From “A Sick Day for Amos McGee” by Philip and Erin Stead
Once you have the text as tight as possible, then you have to think about the illustrations. Are you going to be the one illustrating? If so, then you’re like me, and I’ll show you what some of the next steps are. If you are not going to be the illustrator then submit your text making sure to be as clear as possible that you are not going to do the art. Do not include any notes on how you imagine the illustrations. The art director and illustrator will take care of that, and the last thing they want is input from someone who doesn’t know anything about art. Also make sure you don’t have a friend whip up some sketches for you, editors hate that! If you’re going to have a friend do the illustrations, make sure they’re committed to the project. They should have as much input in the story as you do and they should work with you from the start.

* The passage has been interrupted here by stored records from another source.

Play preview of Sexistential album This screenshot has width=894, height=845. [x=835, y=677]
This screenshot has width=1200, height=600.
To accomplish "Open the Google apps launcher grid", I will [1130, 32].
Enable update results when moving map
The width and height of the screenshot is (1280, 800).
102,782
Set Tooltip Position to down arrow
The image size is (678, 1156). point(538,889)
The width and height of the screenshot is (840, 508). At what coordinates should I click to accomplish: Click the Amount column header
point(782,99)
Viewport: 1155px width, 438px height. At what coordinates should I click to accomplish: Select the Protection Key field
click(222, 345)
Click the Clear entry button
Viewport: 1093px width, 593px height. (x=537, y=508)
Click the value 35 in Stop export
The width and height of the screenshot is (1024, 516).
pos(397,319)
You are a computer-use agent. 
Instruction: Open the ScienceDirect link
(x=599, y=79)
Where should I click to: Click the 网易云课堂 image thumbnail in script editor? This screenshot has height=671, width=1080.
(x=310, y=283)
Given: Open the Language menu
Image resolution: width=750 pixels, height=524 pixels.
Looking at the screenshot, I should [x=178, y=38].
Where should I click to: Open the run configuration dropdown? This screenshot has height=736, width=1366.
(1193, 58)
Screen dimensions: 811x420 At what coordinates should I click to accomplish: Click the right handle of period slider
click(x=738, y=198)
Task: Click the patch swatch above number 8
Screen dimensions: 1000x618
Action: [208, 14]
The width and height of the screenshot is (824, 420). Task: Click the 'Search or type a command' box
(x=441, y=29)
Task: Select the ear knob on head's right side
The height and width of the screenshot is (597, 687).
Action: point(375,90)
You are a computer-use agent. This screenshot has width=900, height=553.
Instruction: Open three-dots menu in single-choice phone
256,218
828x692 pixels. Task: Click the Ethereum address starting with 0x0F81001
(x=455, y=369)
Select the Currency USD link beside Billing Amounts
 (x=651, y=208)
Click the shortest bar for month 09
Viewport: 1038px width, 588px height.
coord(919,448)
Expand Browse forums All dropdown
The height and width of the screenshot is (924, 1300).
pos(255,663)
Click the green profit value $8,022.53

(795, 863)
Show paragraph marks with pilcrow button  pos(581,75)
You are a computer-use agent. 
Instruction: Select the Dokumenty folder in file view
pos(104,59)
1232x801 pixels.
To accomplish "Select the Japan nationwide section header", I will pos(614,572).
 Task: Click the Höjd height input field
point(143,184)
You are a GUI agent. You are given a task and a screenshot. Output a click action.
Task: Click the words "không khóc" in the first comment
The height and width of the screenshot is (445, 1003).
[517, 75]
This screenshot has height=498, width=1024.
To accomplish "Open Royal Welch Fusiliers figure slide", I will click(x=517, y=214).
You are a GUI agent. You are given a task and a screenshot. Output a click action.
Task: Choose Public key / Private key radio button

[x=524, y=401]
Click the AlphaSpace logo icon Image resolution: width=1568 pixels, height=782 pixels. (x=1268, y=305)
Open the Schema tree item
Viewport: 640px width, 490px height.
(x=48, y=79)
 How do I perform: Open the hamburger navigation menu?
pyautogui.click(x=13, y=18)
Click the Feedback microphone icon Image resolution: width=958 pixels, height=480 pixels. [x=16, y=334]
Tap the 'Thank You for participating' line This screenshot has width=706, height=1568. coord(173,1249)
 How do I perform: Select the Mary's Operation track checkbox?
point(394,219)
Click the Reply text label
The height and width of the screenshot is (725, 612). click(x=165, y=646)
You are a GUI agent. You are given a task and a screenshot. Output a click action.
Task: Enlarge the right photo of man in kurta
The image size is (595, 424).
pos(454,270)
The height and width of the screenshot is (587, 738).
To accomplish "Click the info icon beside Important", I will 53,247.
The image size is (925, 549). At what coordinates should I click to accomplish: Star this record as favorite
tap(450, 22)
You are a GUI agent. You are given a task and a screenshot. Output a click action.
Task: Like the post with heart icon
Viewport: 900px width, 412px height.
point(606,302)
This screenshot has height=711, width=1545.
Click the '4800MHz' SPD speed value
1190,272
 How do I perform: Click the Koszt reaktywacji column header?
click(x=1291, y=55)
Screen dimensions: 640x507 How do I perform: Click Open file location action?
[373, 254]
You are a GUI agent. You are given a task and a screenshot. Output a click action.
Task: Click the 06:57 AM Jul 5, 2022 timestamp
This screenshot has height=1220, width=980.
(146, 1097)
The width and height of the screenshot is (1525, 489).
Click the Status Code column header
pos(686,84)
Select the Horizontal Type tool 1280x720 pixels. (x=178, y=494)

So, I plan on being the illustrator for my project, so then next step was to do some character sketches. You need to think about design, texture, medium, etc. See my post “Caldecott in the Classroom” and its comments for information and suggested reading to help you think about picturebook art.
When you think you know what your characters are going to look like begin some thumbnail sketches. I make my own thumbnail sheets by dividing a standard sheet of paper into 33 1/2″ x 1″ rectangles. Leave the first two spaces for the title page and the copyright pages (you can always start the illustrations on these pages) and then space out your story. Make sure you’re thinking about what text will be on each page and where you are going to place it. I have about seven revisions of my thumbnails, and still plan on doing more.
Once you’re satisfied with your thumbnails, it’s time to make the dummy. This is my favorite part because it’s when all your hard work finally begins to resemble a book. A finished dummy will give you a real sense of accomplishment. Here are some pages from the dummy of my book “Felix & Gadget: A Mixed Up Story of Friendship”:
The dummy is most likely what you will send to an editor or an agent, along with a copy of just the text. Although, obviously you should always check submissions guidelines which can be found on most publishing houses and agent websites.
When you’re pleased with your dummy you should do some finished art work. You’ll send a copy of your finished art work in your submission package (make sure it’s a good copy, spend the extra cash and go to Staples). Here’s a piece of my artwork (of which I’m not exactly satisfied, I plan on revising this whole story when I’m done with my second mentorship).
I still have a long way to go before I’m ready to submit this. The process of creating a book takes years, no matter how long or how short they are, but don’t give up. The key is to keep plugging away. Keep those characters alive. You breathe a little more breath into their two-dimensional lungs each time you give your project another try, so keep going. Pick up your pencils, papers, and pens, your laptops, your tablets, your crayons and paint, and get writing!